- [What to produce]: In the material below, identify each line bearing the word "orange". Reproduce those lines.

- [Task input]:
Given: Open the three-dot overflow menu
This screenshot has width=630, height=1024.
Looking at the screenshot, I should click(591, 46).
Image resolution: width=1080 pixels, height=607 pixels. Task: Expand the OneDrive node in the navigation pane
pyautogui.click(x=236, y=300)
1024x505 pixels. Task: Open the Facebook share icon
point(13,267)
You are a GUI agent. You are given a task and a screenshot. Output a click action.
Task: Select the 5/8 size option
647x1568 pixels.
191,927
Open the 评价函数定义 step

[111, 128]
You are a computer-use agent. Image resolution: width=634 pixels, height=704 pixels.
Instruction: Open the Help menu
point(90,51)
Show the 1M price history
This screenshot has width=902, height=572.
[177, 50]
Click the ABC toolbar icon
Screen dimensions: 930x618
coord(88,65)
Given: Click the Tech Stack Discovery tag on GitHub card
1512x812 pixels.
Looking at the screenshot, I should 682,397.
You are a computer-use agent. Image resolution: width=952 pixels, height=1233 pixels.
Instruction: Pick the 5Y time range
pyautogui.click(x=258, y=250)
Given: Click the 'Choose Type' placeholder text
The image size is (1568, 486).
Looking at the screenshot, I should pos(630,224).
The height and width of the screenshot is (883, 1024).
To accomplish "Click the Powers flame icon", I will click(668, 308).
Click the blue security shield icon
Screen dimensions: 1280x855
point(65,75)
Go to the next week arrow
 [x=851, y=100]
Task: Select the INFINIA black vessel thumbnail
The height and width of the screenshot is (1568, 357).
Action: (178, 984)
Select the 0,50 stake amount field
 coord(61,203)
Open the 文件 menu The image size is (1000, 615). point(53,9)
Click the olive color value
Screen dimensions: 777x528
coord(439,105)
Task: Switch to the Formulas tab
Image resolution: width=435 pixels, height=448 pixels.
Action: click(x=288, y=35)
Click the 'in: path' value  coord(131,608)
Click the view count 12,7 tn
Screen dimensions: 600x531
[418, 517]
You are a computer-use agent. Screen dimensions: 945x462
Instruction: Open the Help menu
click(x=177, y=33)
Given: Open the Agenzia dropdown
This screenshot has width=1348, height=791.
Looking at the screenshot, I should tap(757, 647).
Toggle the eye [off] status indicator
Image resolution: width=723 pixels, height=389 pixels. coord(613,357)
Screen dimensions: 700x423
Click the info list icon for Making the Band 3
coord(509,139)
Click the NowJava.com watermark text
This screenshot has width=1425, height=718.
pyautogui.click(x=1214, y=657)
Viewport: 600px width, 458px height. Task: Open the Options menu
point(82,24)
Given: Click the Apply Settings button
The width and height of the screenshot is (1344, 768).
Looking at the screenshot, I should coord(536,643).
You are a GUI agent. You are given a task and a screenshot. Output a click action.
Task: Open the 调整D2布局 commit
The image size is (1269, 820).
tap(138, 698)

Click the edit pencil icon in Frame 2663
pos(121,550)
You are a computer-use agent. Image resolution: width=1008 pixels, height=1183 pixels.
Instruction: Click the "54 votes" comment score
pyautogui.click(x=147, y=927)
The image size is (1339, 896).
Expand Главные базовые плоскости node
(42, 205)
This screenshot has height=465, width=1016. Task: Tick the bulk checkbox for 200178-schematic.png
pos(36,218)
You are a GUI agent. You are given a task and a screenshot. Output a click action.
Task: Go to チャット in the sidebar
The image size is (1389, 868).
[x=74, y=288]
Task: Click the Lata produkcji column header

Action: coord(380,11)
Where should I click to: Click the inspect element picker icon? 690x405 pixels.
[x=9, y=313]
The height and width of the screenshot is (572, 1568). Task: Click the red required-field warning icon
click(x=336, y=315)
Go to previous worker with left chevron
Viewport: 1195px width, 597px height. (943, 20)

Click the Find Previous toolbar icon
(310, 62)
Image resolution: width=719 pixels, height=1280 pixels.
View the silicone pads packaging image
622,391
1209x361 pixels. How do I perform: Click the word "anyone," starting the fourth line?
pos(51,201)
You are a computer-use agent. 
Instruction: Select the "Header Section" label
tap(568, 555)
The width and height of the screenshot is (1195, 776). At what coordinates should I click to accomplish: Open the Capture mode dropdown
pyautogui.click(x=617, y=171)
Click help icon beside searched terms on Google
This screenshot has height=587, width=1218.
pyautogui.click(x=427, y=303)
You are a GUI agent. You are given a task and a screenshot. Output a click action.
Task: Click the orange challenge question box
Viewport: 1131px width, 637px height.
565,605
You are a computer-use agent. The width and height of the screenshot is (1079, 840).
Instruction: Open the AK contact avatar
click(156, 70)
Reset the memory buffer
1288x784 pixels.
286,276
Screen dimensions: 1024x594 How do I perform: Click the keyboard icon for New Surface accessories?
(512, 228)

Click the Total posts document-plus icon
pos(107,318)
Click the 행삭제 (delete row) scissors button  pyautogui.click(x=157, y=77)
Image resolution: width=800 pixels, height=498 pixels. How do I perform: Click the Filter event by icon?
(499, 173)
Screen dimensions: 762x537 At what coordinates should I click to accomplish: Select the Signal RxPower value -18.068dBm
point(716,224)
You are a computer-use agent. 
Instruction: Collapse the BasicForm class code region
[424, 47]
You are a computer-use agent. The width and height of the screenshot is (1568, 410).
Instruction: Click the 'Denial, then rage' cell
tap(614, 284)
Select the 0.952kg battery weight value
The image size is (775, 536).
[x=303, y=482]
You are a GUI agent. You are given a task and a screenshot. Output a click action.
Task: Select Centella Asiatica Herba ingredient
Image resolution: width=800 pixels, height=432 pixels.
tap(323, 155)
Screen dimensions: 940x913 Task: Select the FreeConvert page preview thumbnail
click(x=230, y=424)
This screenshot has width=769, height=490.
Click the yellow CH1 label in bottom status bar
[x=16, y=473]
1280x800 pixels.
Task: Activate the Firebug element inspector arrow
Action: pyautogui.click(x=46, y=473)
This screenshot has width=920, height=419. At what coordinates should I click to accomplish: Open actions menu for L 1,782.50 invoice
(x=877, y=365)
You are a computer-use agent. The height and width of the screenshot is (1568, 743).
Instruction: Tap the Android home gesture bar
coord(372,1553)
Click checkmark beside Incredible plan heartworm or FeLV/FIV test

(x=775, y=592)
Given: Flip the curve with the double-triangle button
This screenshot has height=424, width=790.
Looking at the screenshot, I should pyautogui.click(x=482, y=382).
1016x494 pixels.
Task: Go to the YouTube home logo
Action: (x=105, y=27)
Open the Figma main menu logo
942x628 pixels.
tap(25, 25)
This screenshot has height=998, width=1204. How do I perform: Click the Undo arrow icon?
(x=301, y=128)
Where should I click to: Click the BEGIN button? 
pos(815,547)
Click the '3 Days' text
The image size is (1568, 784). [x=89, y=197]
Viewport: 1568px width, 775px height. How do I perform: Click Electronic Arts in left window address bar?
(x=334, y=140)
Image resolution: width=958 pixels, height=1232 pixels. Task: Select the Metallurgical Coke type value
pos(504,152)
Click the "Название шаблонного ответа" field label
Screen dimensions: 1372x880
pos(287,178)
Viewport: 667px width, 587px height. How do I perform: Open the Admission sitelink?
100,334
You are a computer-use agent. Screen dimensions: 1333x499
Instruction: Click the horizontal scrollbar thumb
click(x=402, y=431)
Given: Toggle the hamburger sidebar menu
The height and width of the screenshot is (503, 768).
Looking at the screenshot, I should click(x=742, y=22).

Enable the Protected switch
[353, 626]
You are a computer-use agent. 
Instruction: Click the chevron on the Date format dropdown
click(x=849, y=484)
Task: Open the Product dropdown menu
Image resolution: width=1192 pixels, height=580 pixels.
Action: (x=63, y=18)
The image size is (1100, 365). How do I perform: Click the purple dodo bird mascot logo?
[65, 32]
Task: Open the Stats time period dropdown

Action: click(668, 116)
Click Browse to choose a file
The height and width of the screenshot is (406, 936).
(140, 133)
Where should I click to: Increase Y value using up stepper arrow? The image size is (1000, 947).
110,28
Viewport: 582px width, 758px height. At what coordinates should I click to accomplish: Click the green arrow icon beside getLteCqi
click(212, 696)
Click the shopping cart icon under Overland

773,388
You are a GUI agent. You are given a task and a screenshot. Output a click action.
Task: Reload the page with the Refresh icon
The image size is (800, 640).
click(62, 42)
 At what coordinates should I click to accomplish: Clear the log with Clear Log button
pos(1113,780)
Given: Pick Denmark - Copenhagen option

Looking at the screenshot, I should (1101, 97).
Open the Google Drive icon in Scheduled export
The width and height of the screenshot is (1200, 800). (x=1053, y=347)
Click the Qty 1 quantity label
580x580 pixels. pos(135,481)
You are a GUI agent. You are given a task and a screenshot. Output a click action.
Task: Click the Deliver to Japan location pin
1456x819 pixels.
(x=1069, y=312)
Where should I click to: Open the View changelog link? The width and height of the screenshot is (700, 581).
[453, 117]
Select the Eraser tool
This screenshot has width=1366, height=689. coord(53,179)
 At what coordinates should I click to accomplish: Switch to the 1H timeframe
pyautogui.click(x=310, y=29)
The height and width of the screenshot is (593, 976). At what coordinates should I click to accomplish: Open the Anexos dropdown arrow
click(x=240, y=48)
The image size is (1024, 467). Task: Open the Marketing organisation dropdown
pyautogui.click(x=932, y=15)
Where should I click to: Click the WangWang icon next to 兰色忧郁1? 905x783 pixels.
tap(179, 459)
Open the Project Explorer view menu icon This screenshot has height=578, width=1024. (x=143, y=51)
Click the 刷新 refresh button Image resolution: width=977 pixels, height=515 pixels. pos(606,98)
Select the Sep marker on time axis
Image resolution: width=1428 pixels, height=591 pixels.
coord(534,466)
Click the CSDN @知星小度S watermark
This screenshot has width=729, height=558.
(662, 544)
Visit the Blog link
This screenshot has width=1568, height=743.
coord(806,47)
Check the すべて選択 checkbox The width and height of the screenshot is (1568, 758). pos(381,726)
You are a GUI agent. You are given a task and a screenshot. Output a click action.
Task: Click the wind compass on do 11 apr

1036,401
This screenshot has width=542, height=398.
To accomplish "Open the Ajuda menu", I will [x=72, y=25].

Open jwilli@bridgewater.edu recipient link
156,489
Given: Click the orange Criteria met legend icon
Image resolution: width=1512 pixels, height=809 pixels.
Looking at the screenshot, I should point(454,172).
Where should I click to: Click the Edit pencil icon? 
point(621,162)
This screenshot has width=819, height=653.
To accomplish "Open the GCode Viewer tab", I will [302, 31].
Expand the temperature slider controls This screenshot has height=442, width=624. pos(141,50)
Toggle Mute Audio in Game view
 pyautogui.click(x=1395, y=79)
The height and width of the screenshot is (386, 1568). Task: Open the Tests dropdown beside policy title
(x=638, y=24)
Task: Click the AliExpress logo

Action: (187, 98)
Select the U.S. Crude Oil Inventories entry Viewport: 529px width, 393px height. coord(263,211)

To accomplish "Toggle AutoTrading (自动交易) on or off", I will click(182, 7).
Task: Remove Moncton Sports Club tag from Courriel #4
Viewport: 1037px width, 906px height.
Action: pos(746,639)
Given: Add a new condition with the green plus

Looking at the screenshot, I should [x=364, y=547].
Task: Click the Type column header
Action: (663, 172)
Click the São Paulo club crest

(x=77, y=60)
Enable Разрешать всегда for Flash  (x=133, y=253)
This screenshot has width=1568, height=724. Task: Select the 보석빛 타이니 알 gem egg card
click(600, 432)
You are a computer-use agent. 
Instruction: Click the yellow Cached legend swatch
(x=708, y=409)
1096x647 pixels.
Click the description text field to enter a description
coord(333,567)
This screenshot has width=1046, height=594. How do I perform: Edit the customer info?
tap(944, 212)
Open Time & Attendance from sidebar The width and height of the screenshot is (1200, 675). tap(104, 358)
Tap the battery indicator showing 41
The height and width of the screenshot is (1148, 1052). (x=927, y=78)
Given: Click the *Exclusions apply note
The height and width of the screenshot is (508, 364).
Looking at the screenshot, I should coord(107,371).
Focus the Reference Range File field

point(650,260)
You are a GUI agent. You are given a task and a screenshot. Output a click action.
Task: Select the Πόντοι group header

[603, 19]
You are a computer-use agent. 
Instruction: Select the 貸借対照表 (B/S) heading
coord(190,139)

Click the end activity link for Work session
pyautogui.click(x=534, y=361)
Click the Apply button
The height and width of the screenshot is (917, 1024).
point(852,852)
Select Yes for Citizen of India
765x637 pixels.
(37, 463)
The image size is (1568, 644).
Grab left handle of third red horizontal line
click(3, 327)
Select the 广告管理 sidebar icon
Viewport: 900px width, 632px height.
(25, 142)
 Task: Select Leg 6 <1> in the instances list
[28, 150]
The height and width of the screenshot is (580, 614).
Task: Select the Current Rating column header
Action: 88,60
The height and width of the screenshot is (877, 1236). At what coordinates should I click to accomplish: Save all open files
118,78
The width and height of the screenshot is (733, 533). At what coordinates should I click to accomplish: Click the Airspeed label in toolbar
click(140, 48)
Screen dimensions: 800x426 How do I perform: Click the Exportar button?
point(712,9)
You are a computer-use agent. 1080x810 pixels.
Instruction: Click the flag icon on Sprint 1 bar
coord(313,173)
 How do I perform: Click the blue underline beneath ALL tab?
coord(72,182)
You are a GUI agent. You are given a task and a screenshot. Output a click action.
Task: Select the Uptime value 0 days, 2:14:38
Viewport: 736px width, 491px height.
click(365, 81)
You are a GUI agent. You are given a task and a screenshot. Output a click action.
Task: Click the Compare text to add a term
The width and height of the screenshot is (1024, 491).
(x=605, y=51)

- [Answer space]:
Task: Click the orange challenge question box
Given: Click the orange Criteria met legend icon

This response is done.